If only, if only, if only…
So here we stand today — hapless in our helplessness — while Kashmiris heroically take on the might of their brutal occupier. Here we stand today with our rousing speeches and motivational tweets; here we stand today with our valiant songs and emotional skits displayed at rallies across the cities and towns of Pakistan; here we stand today with politicians in Raybans hurling verbal thunderbolts at New Delhi and media persons in flak jackets conducting faux shows that will “highlight” the cause; and here we stand today doing the only real thing in our control — ensuring headlines and airtime for our fashionable fury.
That’s the sum total of our seven decades long Kashmir policy. The citizens of Pakistan have a right to be angry.
But wait. Wasn’t there something something in the UN Security Council? Or something something said by this, that and whatshisname leader? And isn’t there something something that will be a game-changing speech at the UN General Assembly session? And of course how can we forget the demonstrations in world capitals and sloganeering that deafens the roar of the international community and vindicates our position, and that we are, of course, on the path to redemption.
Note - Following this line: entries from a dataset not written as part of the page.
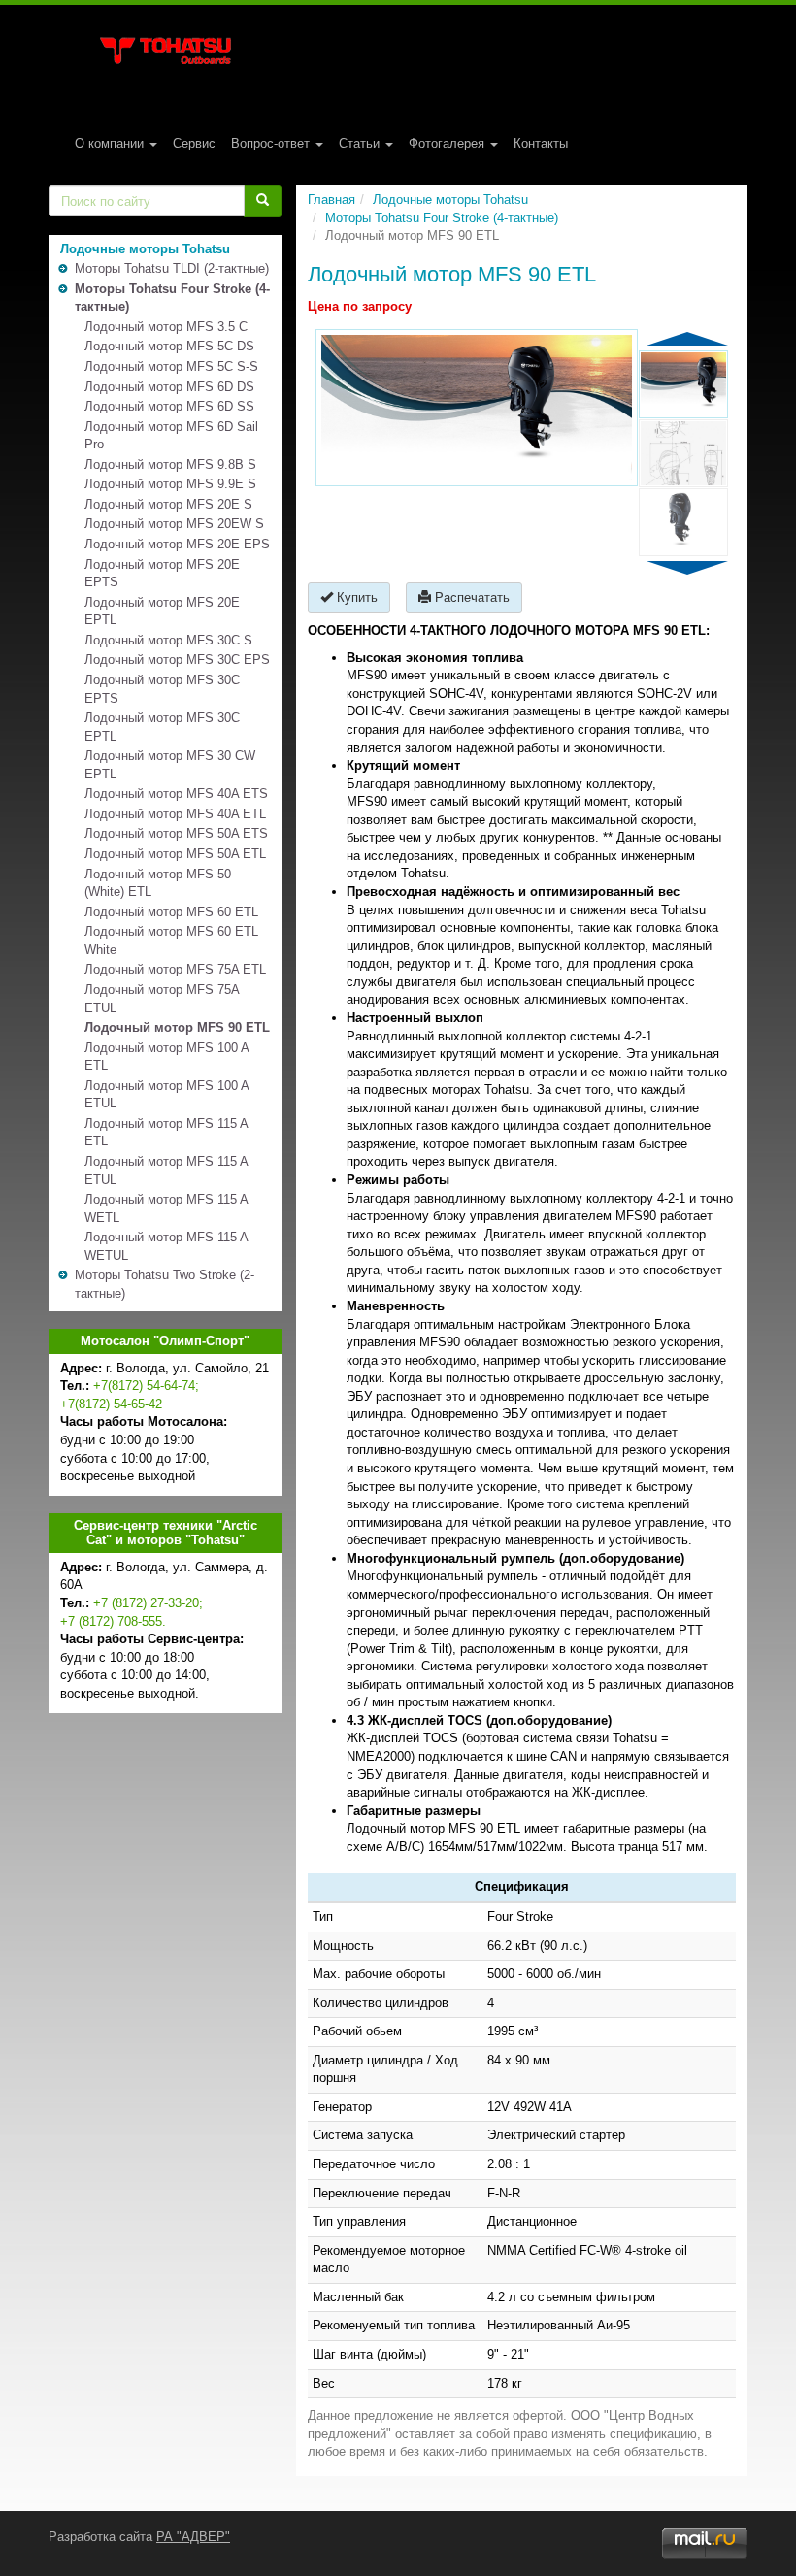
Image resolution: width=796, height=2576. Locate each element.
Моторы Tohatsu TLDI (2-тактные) (172, 268)
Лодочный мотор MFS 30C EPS (177, 659)
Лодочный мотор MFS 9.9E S (170, 484)
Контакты (541, 143)
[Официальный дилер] (165, 50)
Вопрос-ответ (272, 143)
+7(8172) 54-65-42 (111, 1404)
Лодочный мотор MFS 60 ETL (171, 912)
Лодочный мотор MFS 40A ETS (176, 793)
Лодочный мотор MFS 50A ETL (175, 853)
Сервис (194, 143)
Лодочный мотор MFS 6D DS (169, 387)
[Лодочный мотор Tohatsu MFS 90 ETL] (476, 408)
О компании (111, 143)
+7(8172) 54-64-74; (146, 1385)
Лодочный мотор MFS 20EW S (174, 523)
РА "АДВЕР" (193, 2536)
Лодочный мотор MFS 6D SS (169, 406)
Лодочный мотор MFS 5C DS (169, 346)
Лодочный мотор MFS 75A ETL (175, 969)
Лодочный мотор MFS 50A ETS (176, 833)
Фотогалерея (448, 143)
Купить (355, 597)
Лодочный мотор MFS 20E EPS (177, 544)
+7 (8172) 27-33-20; (148, 1603)
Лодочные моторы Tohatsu (450, 199)
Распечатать (470, 597)
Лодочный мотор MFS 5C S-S (171, 366)
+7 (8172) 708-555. (113, 1621)
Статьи (361, 143)
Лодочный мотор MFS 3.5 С (166, 326)
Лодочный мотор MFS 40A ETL (175, 814)
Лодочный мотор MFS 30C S (168, 640)
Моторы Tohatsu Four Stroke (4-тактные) (441, 218)
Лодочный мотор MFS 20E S (168, 504)
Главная (331, 199)
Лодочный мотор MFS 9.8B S (170, 464)
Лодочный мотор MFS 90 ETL (177, 1027)
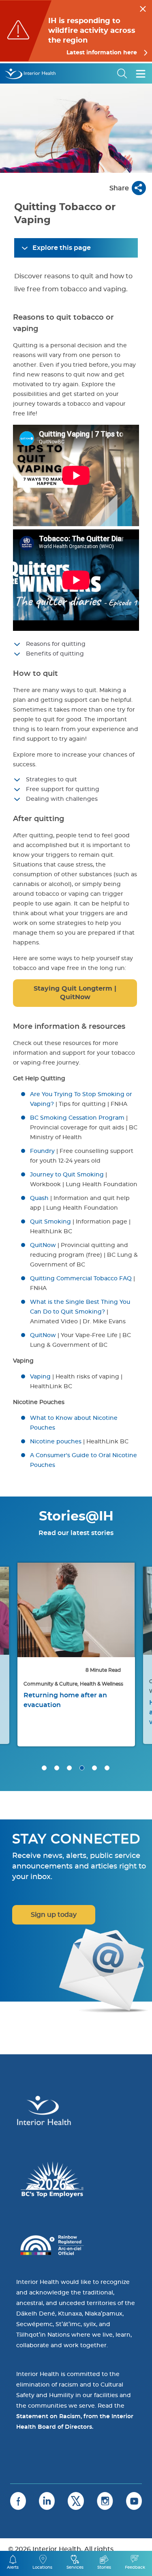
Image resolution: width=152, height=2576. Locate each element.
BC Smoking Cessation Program (77, 1118)
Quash (39, 1198)
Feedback (135, 2567)
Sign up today (54, 1915)
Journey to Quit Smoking (67, 1175)
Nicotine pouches (55, 1442)
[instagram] (105, 2501)
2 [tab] (56, 1767)
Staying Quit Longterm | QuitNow (75, 992)
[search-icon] (122, 73)
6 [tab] (107, 1767)
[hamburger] (141, 73)
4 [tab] (81, 1767)
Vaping (40, 1377)
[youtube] (134, 2501)
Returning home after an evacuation (65, 1700)
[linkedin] (47, 2501)
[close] (143, 7)
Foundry (42, 1151)
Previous (16, 1617)
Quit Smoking (50, 1222)
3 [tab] (69, 1767)
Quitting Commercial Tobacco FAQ (81, 1279)
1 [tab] (44, 1767)
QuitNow (43, 1245)
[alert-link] (76, 31)
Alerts (13, 2567)
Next (136, 1617)
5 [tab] (94, 1767)
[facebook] (18, 2501)
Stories (104, 2567)
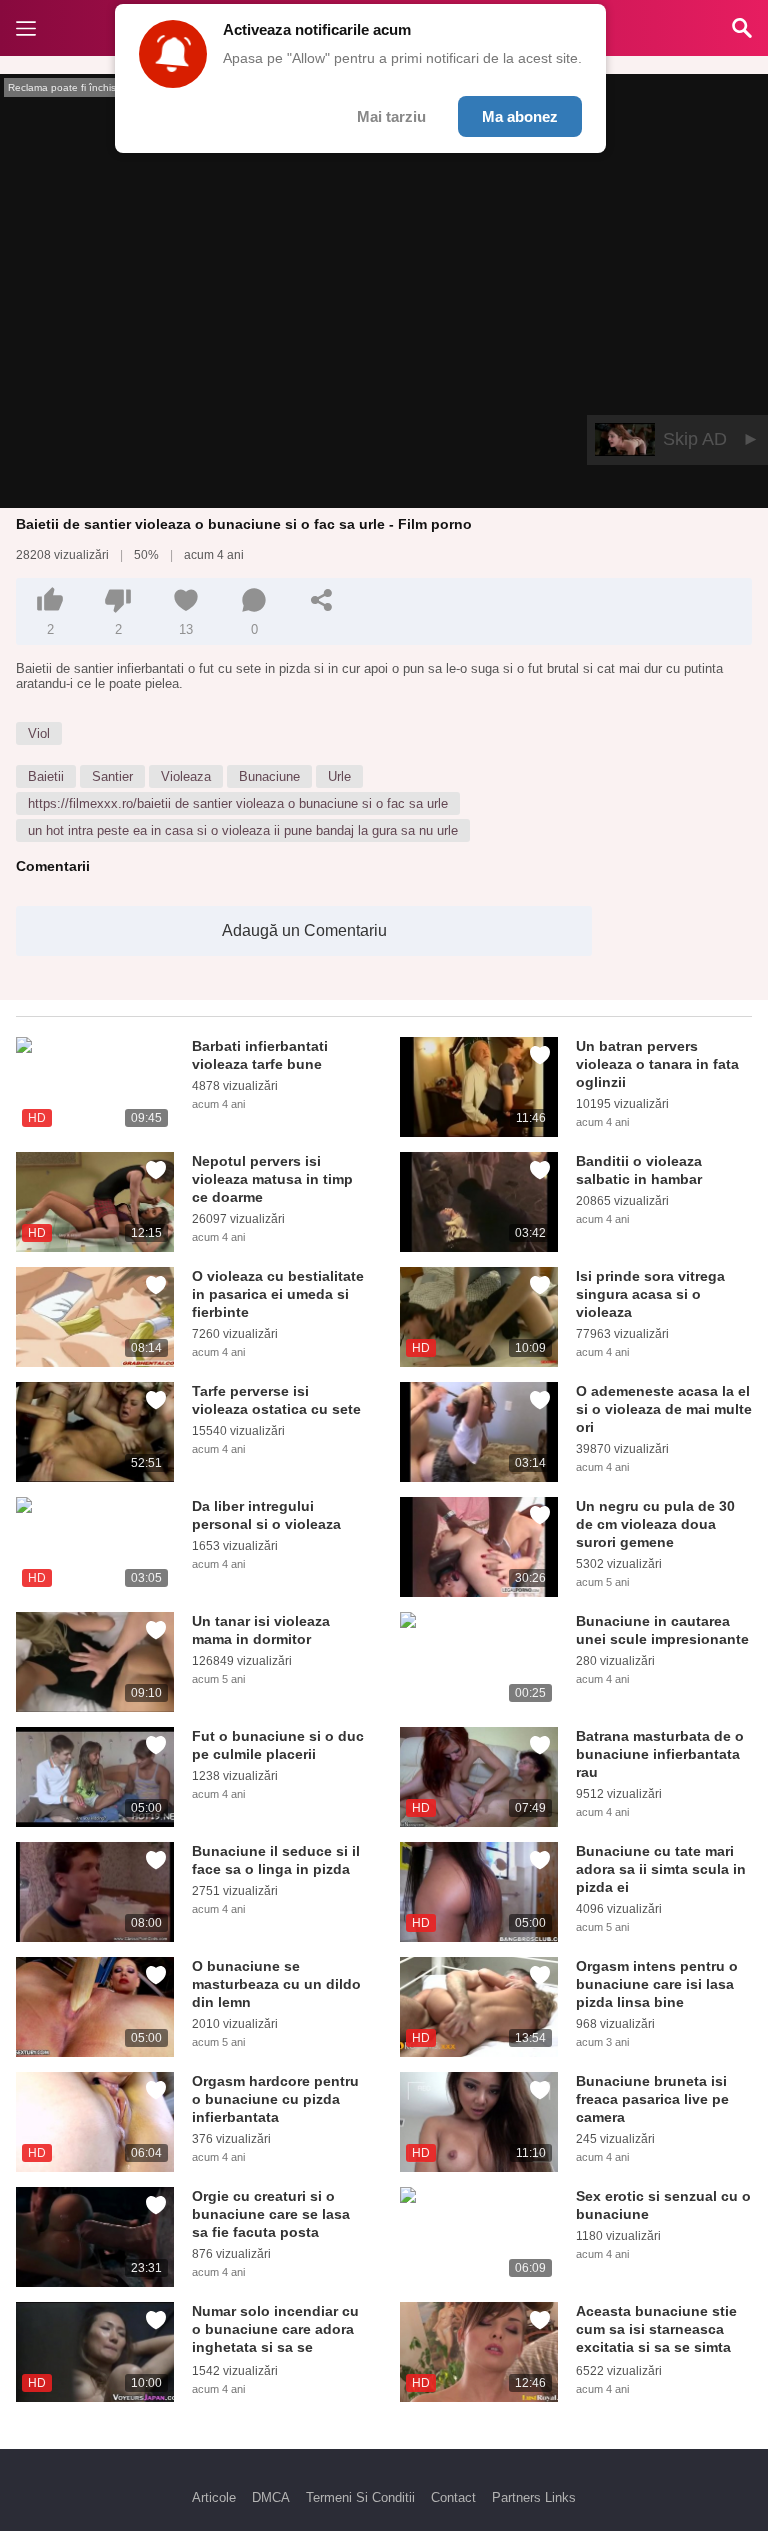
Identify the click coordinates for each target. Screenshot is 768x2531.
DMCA (271, 2497)
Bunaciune (269, 776)
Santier (112, 776)
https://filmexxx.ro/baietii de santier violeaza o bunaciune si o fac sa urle (238, 803)
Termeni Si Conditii (360, 2497)
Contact (453, 2497)
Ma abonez (520, 116)
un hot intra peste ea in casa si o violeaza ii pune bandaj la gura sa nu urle (243, 830)
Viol (39, 733)
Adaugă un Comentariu (304, 930)
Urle (339, 776)
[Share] (322, 600)
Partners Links (534, 2497)
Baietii (46, 776)
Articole (214, 2497)
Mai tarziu (391, 116)
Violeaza (186, 776)
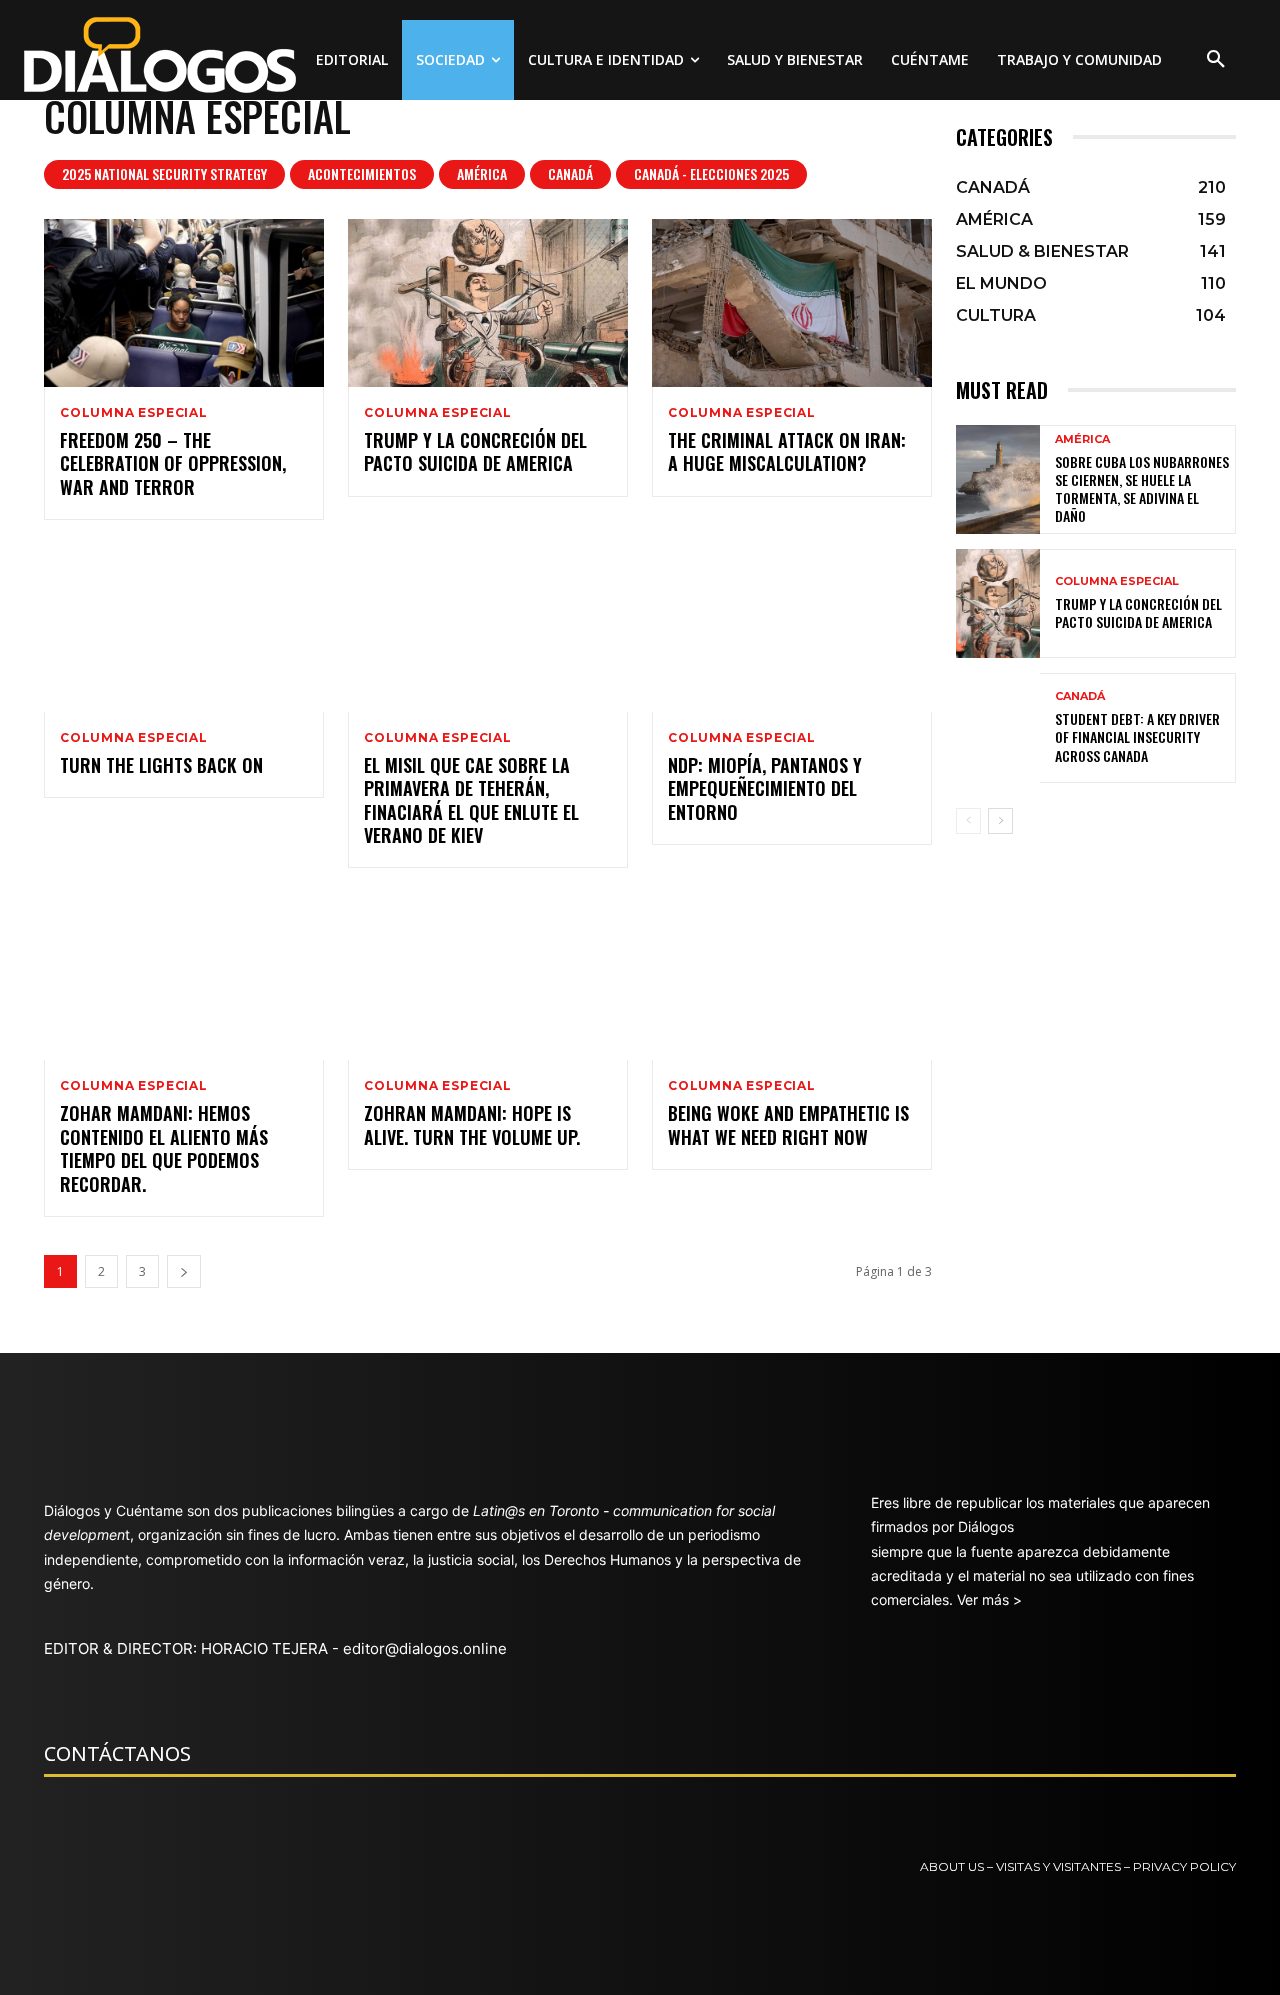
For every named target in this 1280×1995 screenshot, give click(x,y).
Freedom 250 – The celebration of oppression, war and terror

So let us ask questions that every citizen of Pakistan has the right to ask: Will speeches at international forums make any difference to India? Will we be able to sway the permanent members (P5) of the UN Security Council to pile pressure on India? Will our traditional allies Saudi Arabia, UAE, China come out fully in support of our righteous cause? Can we make the UN General Assembly condemn India’s human rights violations in re-occupied Kashmir? What options do we have to revoke India’s annexation of August 5 if international forums, organisations and bodies do nothing?
Who dare answer?
The fiery flames of our fashionable fury may help us deal with our demons but they do little to hurt India or help the Kashmiris. India will lose Kashmir, that much is written. But when that happens, sadly, it won’t be because of us but despite us.
Perhaps it is time we learnt to emulate the iron will of the Kashmiris. Their struggle is whispering something to us, as is the history of all such struggles against occupation. If we talked less and listened more, we may grasp a thing or two.
Published in The Express Tribune, August 25th, 2019.